Io e il Duce by Indro Montanelli

Io e il Duce by Indro Montanelli

autore:Indro Montanelli [Montanelli, Indro]
La lingua: ita
Format: epub
editore: Rizzoli
pubblicato: 2018-04-16T22:00:00+00:00


Accettata così facilmente la condizione del prigioniero, si direbbe che da allora in poi non abbia avuto altra preoccupazione che darle una certa patetica grandezza. Questo assillo ebbe manifestazioni scoperte e quasi infantili. L’indomani sera, quando il questore Polito venne a prenderlo in consegna con una macchina non insistette per essere condotto a Rocca delle Caminate. E quando vide che erano giunti a Gaeta, chiese se gli avrebbero concesso «l’alto onore di essere rinchiuso nella stessa cella, di cui nel ’70 era stato ospite Mazzini». Invece lo imbarcarono sul Persefone, dove lo ricevette l’ammiraglio Maugeri. Mussolini non mosse alcuna obbiezione. Anzi, quando gli dissero che facevano rotta su Ventotene, mormorò: «Ah, un isolotto!». E il suo volto s’illuminò d’un sorriso all’idea che lo trattassero come Napoleone. Cambiò umore e si mostrò indignato e offeso, quando Polito decise invece di sbarcarlo a Ponza e seppe che lì erano ancora confinati Nenni, Zaniboni e Ras Immirù. Il timore di dover sfilare davanti agli occhi delle sue vittime e di leggervi magari qualche espressione di sarcasmo lo agitò al punto che lo indusse a far resistenza. «No! – disse – Questo, no!» E il bello è che la stessa cosa pensarono Nenni e Zaniboni, quando lo scorsero sulla tolda della nave. Zaniboni si rinchiuse addirittura in casa per non incontrarsi con lui e sottrarsi alla tentazione di una rivincita. I due galantuomini ebbero soltanto pietà del loro persecutore e giudicarono la polizia di Badoglio come andava giudicata. Per colmo di stupidità e di perfidia, gli fu assegnata l’abitazione di Ras Immirù. E fu lì, in una miserabile cameretta imbiancata a calce, senz’altri mobili che un letto traballante e privo di lenzuola, una poltrona in brandelli e un lavabo di ferro, ch’egli trascorse il 29 luglio, suo sessantesimo compleanno.
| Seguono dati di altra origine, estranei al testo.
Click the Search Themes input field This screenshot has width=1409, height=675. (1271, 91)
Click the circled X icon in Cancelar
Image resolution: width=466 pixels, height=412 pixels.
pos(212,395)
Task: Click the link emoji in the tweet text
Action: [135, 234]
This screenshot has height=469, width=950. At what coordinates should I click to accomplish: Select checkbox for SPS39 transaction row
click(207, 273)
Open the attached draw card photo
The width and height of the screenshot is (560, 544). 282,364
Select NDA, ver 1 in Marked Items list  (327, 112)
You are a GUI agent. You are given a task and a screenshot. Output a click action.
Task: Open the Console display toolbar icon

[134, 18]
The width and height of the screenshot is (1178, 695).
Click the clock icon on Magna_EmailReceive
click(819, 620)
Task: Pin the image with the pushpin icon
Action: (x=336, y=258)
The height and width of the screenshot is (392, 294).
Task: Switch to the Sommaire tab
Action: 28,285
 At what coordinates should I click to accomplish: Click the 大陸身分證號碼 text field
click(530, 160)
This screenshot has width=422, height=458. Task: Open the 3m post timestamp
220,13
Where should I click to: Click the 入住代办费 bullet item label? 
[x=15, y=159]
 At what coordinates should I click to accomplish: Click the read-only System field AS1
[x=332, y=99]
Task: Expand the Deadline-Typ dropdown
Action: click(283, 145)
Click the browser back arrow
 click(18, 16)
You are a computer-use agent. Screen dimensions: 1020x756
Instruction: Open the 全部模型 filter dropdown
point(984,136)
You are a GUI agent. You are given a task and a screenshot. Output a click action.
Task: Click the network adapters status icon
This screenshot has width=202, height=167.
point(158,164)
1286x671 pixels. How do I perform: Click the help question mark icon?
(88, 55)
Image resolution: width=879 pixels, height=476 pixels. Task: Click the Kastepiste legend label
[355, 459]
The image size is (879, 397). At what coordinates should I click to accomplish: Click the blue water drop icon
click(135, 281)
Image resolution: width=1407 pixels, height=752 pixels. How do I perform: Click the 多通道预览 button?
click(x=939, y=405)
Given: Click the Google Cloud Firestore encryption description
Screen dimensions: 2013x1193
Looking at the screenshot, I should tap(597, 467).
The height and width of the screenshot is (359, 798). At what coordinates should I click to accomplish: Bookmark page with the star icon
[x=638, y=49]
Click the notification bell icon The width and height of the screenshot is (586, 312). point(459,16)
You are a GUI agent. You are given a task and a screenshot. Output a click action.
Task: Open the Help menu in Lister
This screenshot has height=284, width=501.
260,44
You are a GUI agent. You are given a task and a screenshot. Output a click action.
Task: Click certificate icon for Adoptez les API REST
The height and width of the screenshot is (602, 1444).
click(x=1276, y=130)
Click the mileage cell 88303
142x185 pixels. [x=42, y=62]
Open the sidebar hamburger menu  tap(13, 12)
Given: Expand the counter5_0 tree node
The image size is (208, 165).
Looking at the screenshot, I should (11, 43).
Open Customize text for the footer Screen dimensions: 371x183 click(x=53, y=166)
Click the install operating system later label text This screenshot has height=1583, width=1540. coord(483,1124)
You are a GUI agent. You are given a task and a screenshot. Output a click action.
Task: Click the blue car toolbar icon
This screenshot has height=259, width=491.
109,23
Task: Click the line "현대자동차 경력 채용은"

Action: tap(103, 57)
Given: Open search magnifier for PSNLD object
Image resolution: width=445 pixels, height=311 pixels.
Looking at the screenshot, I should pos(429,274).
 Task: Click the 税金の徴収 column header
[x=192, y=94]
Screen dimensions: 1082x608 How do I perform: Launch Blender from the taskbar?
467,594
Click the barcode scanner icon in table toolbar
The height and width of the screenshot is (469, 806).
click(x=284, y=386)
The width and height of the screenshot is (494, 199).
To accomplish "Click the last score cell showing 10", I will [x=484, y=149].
I giorni che seguirono li dedicò alla lettura della Vita di Cristo di padre Ricciotti, di cui sottolineò a matita tutti i passaggi che si prestavano a qualche parallelo con le sue personali vicende. Il sergente maggiore Marini, addetto alla sua custodia, se ne accorse, e una sera gli disse che Gesù e Mussolini erano stati traditi allo stesso modo: «Non dovreste paragonarmi a Lui» rispose Mussolini, ma con un accento che tradiva più compiacenza che sorpresa. Più tardi, frugando nei suoi ricordi, scoprì che a Ponza lo avevano preceduto anche altri deportati illustri: Agrippina, madre di Nerone; Giulia, figlia di Augusto, Santa Flavia Domitilla e San Silvestro papa e martire. E da quel momento l’isolotto cominciò a piacergli.

Ma ce lo tennero poco. L’ammiraglio Maugeri venne il 6 agosto a riprenderselo col Pantera per condurlo alla Maddalena. Mussolini s’imbarcò docilmente, ma il suo umore cambiò quando Maugeri gli disse che il trasferimento era stato deciso perché si aveva buona ragione di supporre che i tedeschi avessero saputo della sua presenza a Ponza e intendessero fare qualcosa per liberarlo. «Questa – disse scattando indignato – è la più grossa delle umiliazioni che mi si può infliggere. Davvero si pensa che io accetterei di riprendere il governo con l’appoggio dei tedeschi?» Maugeri dovette faticare per calmarlo.